Stored data
☆ ☆ ☆ ☆ ☆ ☆ ☆

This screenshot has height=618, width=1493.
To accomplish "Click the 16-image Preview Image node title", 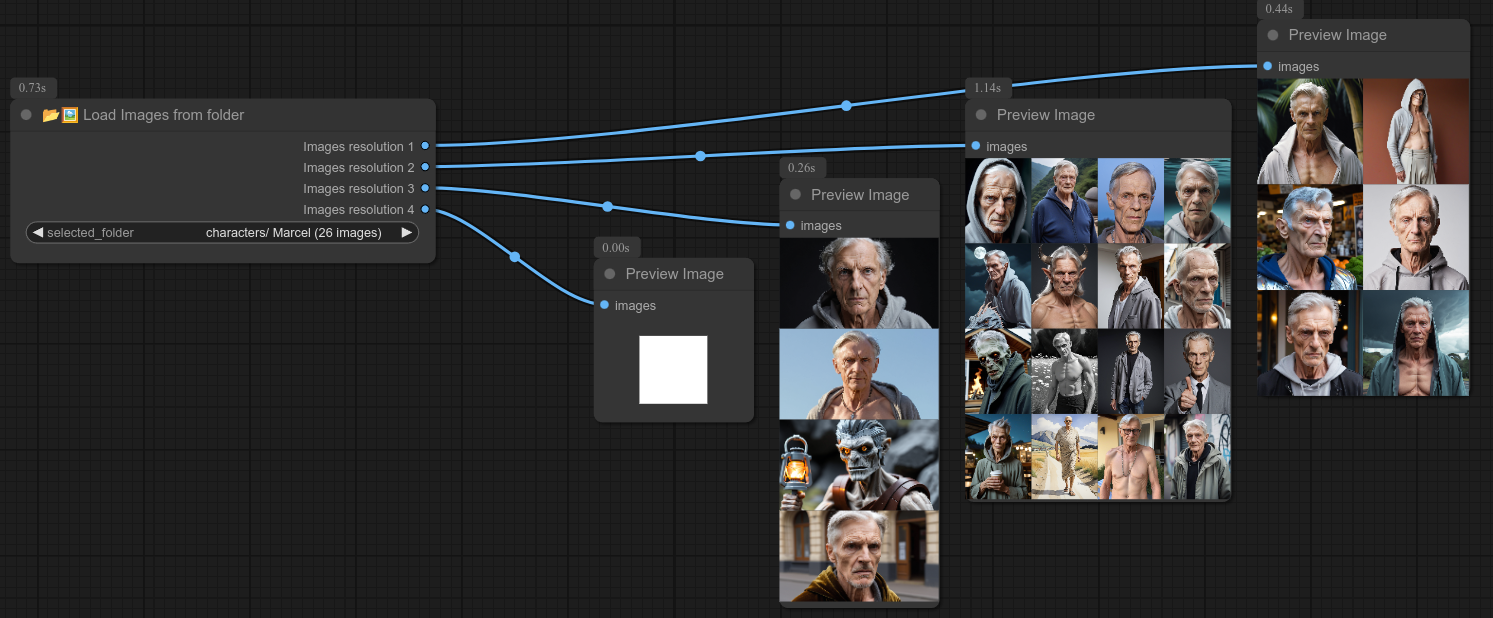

☆ ☆ ☆ ☆ ☆ ☆ ☆

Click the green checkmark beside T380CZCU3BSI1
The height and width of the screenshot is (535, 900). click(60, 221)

☆ ☆ ☆ ☆ ☆ ☆ ☆

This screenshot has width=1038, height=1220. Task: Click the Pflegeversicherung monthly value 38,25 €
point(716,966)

☆ ☆ ☆ ☆ ☆ ☆ ☆

What to produce
Could you repeat only the stretch of records from the line containing "Click the green" through the line containing "The height and", switching "green" to "blue" and leaving everything else unchanged?

Answer
Click the blue checkmark beside T380CZCU3BSI1
The height and width of the screenshot is (535, 900). click(60, 221)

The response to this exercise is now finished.